-- WORK REQUIRED --
In the entries below, how many lines contain the string "value"? Respond with the number only.
━━━━━━━━━━
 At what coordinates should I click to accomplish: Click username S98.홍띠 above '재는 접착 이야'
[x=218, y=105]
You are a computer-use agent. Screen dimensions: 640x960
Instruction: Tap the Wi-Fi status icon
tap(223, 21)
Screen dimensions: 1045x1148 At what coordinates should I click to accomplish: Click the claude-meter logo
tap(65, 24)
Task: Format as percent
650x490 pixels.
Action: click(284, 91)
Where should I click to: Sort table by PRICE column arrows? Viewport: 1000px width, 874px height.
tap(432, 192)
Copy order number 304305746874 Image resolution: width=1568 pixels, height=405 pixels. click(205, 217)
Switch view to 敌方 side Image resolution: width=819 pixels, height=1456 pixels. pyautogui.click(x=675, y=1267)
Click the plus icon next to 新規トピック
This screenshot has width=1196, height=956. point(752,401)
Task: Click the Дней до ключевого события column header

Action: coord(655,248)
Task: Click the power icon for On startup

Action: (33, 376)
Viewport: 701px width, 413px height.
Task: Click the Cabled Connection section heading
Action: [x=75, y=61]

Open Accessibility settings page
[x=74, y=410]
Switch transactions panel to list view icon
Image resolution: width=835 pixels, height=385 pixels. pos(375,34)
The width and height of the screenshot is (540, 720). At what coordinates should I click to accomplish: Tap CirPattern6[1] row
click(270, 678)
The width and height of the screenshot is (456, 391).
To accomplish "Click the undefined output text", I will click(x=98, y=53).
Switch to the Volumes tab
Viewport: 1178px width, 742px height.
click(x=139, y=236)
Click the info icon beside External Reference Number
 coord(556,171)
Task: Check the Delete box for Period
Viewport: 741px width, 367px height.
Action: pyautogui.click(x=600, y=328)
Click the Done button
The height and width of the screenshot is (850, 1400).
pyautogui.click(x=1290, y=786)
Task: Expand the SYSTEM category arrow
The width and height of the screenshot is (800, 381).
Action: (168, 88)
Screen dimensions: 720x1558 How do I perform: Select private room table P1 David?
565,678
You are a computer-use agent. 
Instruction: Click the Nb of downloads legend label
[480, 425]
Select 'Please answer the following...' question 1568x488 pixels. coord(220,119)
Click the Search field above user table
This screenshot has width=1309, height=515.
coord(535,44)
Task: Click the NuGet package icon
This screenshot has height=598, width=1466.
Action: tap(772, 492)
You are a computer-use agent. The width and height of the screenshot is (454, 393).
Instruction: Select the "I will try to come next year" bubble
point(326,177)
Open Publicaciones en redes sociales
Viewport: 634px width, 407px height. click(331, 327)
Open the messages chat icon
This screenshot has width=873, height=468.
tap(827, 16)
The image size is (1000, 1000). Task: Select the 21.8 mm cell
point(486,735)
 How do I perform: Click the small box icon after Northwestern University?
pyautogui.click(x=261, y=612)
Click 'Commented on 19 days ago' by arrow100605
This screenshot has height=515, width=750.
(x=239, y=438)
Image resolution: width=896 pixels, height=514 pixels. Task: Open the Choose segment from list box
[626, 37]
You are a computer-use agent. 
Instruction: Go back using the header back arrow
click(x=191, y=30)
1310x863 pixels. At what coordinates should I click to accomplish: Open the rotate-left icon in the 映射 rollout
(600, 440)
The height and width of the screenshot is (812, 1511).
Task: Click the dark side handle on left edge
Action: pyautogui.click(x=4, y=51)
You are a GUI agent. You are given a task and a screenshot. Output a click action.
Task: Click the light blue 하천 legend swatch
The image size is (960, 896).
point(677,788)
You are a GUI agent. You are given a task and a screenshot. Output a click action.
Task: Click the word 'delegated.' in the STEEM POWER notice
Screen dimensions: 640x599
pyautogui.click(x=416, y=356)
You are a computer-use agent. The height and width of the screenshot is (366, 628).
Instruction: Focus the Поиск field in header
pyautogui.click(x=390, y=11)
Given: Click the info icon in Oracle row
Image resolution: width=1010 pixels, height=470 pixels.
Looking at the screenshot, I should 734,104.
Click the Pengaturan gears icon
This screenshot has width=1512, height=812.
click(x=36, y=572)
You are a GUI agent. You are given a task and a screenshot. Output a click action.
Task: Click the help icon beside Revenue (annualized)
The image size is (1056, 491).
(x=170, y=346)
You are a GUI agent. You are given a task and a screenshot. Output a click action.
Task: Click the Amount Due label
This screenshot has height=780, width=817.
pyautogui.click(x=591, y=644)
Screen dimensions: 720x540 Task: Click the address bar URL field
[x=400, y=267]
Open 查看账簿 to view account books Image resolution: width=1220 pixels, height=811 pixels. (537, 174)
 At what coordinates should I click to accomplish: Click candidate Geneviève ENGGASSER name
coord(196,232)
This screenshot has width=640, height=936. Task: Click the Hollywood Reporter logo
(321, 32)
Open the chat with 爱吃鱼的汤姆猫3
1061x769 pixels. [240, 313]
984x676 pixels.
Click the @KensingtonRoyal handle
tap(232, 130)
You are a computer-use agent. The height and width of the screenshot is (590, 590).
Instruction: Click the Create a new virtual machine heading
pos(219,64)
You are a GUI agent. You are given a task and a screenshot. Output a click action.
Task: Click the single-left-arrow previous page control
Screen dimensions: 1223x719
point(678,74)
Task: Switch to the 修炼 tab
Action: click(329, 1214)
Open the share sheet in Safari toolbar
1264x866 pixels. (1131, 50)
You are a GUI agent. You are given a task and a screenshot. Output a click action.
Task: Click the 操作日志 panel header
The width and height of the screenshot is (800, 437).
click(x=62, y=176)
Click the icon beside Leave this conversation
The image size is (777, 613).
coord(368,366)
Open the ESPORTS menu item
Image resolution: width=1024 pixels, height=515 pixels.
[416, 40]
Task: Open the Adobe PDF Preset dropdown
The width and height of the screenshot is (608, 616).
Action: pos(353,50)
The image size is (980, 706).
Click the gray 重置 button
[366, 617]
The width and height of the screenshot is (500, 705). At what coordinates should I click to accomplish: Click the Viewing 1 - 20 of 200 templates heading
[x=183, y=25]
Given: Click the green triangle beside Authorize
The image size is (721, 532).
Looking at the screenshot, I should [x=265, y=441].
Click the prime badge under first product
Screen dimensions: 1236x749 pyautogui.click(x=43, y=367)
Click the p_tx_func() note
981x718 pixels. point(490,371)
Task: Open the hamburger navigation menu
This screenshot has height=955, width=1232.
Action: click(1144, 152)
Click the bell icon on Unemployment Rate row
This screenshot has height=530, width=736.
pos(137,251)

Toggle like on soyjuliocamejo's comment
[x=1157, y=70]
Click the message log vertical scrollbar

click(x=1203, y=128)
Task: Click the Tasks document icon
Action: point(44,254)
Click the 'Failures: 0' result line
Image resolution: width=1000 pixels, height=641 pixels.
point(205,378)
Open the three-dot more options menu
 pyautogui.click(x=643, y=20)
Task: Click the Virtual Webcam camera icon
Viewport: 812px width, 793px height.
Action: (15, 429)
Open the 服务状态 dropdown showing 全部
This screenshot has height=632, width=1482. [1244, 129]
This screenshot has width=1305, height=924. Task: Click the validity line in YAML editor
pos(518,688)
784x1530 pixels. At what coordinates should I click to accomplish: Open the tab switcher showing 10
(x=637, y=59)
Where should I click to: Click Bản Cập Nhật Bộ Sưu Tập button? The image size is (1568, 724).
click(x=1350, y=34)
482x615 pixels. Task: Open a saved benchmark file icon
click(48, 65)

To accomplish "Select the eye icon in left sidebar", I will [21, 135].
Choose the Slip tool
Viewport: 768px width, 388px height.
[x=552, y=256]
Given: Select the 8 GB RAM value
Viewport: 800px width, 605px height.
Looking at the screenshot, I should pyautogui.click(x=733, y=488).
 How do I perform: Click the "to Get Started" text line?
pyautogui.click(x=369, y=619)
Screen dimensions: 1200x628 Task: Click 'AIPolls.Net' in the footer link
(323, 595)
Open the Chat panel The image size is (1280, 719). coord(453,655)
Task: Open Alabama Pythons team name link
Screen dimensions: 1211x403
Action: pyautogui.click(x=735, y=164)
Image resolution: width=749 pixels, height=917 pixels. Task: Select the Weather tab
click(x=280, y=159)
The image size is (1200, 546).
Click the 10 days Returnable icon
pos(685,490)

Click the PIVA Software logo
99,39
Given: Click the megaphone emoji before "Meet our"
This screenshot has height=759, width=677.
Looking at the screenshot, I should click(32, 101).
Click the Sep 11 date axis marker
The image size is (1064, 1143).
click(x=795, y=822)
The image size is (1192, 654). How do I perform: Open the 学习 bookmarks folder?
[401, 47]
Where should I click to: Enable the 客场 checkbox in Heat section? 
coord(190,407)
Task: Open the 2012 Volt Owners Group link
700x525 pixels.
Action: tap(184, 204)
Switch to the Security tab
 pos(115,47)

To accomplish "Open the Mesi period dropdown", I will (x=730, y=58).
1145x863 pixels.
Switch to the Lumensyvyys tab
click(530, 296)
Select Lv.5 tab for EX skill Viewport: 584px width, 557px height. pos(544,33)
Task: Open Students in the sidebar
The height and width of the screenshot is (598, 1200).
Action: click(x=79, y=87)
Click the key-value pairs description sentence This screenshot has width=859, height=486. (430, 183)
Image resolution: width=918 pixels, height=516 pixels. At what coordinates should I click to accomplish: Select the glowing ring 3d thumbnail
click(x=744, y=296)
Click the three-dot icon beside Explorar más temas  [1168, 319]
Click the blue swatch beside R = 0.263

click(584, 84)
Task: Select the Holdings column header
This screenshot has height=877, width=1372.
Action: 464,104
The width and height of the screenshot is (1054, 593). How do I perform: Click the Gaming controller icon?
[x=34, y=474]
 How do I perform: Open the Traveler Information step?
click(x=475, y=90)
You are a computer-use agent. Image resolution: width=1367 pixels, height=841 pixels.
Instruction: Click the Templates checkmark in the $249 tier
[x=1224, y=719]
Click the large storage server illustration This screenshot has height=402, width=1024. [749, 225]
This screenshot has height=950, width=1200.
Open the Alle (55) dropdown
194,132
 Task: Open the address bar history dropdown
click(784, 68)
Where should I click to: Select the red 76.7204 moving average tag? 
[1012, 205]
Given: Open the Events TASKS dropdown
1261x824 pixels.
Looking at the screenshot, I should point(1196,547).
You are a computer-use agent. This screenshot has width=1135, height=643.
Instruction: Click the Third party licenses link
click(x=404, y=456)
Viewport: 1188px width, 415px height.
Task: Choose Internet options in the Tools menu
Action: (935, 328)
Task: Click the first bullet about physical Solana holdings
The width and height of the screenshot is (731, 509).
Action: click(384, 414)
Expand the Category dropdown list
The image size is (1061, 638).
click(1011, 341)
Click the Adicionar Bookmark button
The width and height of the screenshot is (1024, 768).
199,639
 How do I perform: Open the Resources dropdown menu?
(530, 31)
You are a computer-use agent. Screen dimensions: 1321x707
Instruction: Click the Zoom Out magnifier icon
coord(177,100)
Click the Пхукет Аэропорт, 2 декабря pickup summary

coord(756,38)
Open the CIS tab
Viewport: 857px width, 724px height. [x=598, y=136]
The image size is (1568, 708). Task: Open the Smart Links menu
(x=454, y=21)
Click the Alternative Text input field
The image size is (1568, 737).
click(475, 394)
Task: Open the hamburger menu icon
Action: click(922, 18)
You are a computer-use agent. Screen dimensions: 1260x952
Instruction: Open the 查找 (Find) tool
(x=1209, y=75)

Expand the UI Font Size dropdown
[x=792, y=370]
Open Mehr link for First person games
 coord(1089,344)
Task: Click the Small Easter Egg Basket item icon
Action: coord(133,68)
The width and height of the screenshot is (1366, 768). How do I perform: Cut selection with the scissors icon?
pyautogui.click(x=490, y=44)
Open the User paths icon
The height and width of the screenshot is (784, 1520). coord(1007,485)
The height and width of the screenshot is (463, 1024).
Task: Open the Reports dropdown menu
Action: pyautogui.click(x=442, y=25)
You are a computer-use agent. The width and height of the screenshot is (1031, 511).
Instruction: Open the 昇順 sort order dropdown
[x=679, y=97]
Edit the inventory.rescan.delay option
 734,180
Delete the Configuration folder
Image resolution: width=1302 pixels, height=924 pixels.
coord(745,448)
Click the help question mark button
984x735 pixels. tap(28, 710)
━━━━━━━━━━
-- ANSWER BOX --
2